If we are to help students become more like Jesus then we must learn to navigate in a world that thinks accountability is judgmental. So, how do we navigate?
1. See the Opportunity: We have a great opportunity, we really do. Each and every time we confront or encourage students we have a chance to teach them about the God we love. Their view of Him is that of a policeman who is only concerned with them when they fail. So when students fail, the way we respond has the potential to absolutely blow their mind, and help them see Jesus. After all, the grace we are given is mind-blowing.
2. Build a Relationship: In our last post, Mike Suit made it very clear that when we are in healthy relationships with students, accountability becomes a partnership to become like Jesus. Therefore we need to intentionally give time to cultivating healthy relationship with students. Relationship is the platform from which we challenge and affirm.
3. Redefine Judgmental: Even after hundreds of hours of video games, pizza and Mountain Dew, even after we wait with a student because their ride is 45 minutes late, even though we have invested in them and have a good relationship, we are still going to hear students say “Stop Judging Me! It says in the Bible not to judge”. When students say this we need to be able to correct them clearly, quickly and with grace. We have to help student’s redefine judgmental.
- Judgmental is Self-Righteous: The infamous verse in Matthew 7:1 is what students quote when they are confronted about behavior. The problem is that we should never pull out just one verse and build an entire argument on it. In context, what Jesus is teaching us is that we are not meant to be self-righteous, overlooking our own faults and seeing only the failures of others. Instead, we should remove the logs in our eyes and then we can be more helpful. We are not meant to elevate ourselves above others.
- Pointing out the inappropriate stuff is healthy: Followers of Jesus should care enough about each other that we correct each other. The other day I had a conversation with someone who posted something inappropriate on Facebook. I know that sounds really farfetched, but it honestly did happen. Anyhow, I confronted this person and basically said “hey, I love you, this was not ok, maybe you didn’t realize it, so I wanted to help you see it”. In fact, this person did not see it. When I realized this I said “we all have blind spots, I have some too, so when you can see what I can’t, please care enough about me to let me know”. Which brings me to the next idea.
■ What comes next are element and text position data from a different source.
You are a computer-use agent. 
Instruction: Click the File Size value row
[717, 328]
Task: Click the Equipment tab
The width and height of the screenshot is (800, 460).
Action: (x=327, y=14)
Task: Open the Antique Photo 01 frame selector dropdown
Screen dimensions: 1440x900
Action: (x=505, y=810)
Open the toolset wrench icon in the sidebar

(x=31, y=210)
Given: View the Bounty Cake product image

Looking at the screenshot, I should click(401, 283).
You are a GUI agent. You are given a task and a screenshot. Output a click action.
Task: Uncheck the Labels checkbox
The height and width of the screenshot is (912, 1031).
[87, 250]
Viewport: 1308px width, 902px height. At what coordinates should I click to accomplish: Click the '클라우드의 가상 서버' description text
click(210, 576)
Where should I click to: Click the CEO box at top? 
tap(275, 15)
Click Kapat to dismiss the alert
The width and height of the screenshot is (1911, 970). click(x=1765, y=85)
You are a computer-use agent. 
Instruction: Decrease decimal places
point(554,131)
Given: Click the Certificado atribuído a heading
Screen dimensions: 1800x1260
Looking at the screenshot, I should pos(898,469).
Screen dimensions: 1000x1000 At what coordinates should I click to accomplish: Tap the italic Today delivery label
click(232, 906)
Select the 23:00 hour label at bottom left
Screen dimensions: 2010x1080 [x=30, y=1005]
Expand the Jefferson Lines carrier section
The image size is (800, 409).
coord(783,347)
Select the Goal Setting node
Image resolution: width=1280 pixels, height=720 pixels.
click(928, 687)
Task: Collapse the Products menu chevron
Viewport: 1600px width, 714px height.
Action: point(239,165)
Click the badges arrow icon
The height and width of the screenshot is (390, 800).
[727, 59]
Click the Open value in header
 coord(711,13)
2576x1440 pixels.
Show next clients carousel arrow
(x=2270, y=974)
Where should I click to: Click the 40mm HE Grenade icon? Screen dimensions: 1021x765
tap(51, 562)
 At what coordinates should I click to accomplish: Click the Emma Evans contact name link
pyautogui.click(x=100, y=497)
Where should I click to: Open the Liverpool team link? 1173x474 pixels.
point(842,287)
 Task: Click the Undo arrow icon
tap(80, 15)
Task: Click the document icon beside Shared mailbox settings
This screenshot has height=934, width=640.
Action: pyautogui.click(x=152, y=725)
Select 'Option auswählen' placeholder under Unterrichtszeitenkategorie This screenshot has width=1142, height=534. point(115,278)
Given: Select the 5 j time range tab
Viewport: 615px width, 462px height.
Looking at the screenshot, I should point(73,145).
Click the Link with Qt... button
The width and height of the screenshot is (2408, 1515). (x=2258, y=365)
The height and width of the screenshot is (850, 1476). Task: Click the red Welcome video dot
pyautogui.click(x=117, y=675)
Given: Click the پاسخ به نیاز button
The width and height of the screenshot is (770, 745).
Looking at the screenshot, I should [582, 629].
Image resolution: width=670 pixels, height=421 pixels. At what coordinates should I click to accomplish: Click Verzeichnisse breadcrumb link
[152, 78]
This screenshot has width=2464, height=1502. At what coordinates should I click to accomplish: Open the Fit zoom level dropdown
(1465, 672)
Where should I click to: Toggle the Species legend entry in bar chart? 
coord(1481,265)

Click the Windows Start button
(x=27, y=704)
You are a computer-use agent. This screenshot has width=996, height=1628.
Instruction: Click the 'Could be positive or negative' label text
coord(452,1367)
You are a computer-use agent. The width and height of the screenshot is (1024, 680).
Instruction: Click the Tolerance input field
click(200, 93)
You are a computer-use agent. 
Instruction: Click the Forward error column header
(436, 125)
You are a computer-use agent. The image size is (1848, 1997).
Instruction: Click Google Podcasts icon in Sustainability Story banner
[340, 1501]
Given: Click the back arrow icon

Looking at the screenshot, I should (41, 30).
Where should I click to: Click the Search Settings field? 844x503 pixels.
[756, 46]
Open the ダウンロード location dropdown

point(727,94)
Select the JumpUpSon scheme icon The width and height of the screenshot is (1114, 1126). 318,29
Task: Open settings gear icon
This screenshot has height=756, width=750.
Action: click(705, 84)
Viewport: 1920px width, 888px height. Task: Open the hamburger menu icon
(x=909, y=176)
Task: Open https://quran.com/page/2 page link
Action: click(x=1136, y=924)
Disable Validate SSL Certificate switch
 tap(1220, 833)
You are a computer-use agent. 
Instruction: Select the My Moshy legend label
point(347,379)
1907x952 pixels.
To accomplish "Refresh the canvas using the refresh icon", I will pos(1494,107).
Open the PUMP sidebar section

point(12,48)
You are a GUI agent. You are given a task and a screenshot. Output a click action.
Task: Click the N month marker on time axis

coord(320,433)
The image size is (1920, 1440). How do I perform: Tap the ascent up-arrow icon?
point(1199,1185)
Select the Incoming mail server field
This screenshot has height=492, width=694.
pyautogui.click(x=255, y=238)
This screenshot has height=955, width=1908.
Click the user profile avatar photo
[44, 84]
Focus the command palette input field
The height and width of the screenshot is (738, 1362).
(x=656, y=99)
- We are all in this together: Disciples of Jesus are willing to help each other and are open to accountability. On the other hand when we are judgmental and self-righteous, we are not open to accountability because we are above everyone else. Students need to feel like you are in it with them. Do not be a leader who simply points the finger, instead do everything you can to come alongside of students.
4. Realize that students struggle to separate: Students often have a hard time separating their failure from who they are. For example, if they fail a test in school they think “I’m a failure” when the truth is that they really only failed a test. This is important to keep in mind when challenging students. When we point out their failures they can easily begin to believe that we think they are a failure as a person. When we disapprove of their actions students make the jump in their minds to us disapproving of them. So our response to students should always include huge amounts of affirmation. In fact we should intentionally allow our challenge to lead right into encouragement.
Helping students to re-think “judgmental” is no easy task. Do not be discouraged when students do not respond favorably. Some students have open, teachable hearts and some do not. In the moment, it can be very difficult to know the difference. So be encouraged, keep seeking Jesus and the guidance of the Holy Spirit and trust that the grace and love you show through both encouraging and challenging students will bear fruit.